◆ Your task
Where does the string "trash" appear in the material? Copy each line that holds it.

════

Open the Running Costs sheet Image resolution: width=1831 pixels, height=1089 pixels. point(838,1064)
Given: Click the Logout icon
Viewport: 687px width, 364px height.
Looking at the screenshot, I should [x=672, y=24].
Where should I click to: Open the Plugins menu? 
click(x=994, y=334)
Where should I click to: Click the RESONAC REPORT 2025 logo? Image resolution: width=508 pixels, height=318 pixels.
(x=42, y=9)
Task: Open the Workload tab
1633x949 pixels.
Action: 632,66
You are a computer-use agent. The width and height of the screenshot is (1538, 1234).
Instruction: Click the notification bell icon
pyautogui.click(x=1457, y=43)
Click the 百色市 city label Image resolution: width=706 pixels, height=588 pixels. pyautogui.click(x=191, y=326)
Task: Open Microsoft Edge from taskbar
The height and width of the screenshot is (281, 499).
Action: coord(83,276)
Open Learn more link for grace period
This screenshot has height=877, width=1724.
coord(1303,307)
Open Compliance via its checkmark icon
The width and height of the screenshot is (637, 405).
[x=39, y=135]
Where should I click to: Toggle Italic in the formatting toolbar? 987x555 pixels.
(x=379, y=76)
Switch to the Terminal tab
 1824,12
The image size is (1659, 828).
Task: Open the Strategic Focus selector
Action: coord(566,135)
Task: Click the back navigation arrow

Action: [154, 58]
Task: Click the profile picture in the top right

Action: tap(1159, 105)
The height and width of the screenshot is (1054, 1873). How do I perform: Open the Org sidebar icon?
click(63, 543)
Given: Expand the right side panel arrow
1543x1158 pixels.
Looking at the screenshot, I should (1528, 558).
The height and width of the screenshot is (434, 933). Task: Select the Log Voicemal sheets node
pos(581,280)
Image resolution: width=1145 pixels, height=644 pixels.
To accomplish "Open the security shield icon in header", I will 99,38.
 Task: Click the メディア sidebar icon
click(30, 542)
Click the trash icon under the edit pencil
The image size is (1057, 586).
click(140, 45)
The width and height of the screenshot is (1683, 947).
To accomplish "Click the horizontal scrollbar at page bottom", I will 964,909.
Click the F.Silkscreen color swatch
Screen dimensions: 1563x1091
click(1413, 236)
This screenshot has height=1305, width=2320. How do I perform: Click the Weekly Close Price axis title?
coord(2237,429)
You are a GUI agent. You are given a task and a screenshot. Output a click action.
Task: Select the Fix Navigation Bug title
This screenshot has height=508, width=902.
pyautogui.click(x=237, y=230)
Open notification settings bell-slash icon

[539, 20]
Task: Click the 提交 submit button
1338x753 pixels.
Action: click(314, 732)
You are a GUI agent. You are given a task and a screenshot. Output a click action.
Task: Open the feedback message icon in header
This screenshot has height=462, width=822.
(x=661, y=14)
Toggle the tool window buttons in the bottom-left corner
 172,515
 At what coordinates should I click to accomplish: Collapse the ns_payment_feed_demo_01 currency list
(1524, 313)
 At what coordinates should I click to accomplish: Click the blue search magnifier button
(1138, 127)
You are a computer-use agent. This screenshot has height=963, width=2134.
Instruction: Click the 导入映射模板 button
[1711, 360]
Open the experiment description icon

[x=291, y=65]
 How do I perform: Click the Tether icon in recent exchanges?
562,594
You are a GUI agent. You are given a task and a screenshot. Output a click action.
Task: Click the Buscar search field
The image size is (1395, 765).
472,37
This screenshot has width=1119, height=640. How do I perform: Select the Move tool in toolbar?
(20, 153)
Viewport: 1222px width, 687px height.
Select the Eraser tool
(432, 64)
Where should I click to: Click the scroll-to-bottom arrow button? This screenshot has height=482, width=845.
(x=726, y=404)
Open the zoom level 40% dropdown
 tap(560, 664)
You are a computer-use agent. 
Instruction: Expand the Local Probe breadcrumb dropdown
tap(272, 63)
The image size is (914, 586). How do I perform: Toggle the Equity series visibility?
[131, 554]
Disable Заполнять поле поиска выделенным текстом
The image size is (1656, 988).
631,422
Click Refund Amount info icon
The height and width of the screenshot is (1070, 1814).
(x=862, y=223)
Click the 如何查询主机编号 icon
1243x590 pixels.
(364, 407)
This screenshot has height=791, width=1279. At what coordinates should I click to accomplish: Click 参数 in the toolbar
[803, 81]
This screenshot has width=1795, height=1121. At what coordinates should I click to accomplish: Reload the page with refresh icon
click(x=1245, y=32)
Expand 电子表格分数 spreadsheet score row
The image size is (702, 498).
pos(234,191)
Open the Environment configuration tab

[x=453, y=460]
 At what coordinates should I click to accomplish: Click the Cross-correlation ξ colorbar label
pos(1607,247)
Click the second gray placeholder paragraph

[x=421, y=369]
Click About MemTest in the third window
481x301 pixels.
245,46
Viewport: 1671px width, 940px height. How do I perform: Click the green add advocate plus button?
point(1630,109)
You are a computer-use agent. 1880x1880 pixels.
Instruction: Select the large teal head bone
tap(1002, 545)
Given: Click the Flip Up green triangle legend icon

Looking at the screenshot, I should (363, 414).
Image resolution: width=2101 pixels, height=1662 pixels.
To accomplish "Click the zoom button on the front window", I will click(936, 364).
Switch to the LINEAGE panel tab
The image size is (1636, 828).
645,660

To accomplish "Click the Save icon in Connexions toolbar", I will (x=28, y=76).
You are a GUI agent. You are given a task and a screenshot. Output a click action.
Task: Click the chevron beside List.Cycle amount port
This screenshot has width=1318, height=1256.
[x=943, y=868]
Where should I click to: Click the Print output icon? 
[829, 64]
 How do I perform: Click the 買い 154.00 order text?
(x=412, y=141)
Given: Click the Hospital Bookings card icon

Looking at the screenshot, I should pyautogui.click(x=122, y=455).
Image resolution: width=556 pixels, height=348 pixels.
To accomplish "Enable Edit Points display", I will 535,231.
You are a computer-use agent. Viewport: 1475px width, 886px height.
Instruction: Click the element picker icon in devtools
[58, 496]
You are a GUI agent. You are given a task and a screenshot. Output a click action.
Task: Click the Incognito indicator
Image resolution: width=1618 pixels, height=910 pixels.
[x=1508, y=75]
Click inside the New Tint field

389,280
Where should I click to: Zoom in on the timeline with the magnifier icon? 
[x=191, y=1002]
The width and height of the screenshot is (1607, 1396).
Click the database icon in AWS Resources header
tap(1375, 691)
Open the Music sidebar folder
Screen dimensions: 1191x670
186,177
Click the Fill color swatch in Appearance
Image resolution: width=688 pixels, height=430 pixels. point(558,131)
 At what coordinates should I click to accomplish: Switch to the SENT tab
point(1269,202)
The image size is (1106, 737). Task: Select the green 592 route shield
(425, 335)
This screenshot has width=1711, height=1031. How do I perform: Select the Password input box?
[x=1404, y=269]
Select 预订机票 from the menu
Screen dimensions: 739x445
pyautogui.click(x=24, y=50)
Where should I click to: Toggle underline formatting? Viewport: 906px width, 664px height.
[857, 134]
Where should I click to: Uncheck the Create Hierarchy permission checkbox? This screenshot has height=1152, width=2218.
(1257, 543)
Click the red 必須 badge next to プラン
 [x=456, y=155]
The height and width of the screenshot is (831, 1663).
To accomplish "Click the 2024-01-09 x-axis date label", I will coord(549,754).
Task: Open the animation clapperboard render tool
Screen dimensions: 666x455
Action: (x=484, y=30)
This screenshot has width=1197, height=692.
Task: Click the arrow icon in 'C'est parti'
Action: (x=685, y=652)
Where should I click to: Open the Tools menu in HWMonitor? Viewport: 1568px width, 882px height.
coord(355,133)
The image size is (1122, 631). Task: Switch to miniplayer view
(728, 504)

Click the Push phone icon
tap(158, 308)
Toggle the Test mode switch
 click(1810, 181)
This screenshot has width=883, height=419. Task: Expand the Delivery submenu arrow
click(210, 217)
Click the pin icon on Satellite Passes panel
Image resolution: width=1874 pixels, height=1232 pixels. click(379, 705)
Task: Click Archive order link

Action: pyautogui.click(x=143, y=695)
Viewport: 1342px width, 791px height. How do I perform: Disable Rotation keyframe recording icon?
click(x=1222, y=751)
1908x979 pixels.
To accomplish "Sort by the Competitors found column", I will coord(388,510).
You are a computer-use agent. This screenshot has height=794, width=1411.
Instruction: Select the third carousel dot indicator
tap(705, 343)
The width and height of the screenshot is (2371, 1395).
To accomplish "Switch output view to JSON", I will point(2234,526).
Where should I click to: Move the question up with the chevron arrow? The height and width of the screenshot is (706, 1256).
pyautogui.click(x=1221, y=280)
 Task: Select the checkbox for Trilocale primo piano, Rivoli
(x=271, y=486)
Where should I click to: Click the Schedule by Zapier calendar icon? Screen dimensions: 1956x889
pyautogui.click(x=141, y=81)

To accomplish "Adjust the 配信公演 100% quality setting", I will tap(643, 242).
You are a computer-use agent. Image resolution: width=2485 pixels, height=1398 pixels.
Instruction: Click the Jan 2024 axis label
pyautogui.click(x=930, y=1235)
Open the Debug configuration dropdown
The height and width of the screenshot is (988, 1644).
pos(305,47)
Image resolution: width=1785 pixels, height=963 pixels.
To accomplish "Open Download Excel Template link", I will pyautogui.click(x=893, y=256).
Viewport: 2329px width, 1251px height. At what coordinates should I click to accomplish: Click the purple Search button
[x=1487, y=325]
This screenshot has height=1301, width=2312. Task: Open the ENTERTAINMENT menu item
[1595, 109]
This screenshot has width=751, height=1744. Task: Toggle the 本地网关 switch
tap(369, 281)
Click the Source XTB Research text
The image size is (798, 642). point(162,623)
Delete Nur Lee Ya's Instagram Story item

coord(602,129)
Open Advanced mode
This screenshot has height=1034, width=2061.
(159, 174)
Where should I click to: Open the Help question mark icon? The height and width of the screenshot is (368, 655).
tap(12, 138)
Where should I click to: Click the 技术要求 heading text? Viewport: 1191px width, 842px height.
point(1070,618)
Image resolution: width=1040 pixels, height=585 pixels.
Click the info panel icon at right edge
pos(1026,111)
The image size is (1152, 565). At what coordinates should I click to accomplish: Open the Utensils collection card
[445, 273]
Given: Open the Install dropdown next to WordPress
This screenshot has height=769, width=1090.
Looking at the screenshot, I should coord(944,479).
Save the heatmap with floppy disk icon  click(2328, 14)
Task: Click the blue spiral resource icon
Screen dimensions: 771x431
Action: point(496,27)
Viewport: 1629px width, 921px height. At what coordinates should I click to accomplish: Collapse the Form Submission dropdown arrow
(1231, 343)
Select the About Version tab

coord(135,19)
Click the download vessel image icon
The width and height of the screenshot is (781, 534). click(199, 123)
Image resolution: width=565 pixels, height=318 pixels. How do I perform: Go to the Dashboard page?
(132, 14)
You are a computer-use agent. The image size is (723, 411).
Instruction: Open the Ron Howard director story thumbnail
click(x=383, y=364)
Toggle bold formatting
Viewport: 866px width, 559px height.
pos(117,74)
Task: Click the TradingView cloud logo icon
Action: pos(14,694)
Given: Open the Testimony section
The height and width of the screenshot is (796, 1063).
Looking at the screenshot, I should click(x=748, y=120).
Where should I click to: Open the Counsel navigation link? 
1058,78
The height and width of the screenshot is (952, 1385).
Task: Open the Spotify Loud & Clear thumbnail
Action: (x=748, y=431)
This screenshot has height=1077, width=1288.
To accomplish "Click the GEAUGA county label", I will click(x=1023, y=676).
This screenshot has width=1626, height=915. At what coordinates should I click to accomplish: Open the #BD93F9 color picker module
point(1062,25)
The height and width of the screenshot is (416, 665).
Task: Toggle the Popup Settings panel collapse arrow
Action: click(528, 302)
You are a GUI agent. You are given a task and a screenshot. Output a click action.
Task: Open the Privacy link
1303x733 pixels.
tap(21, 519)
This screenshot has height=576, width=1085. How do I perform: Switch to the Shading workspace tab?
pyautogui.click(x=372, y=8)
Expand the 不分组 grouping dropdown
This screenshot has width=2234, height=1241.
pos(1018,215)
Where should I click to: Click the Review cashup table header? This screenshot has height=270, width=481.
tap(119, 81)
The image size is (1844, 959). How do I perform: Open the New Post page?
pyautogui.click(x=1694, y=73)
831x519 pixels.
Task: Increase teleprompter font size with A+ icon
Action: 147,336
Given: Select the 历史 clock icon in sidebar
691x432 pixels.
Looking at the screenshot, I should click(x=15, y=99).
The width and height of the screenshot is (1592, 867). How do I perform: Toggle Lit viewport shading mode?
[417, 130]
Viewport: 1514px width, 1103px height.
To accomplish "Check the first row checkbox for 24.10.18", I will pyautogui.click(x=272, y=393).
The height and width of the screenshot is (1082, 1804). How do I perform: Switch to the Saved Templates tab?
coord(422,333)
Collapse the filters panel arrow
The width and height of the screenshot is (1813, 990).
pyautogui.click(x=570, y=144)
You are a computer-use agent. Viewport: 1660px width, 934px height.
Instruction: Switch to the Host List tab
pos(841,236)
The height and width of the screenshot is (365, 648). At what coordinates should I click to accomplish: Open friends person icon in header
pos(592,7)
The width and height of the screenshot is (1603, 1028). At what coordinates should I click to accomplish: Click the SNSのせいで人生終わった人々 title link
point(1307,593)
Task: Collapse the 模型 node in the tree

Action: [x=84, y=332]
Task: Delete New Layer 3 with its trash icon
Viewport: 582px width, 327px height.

════

◆ Reply to the task
Click the trash icon under the edit pencil
Task: Delete New Layer 3 with its trash icon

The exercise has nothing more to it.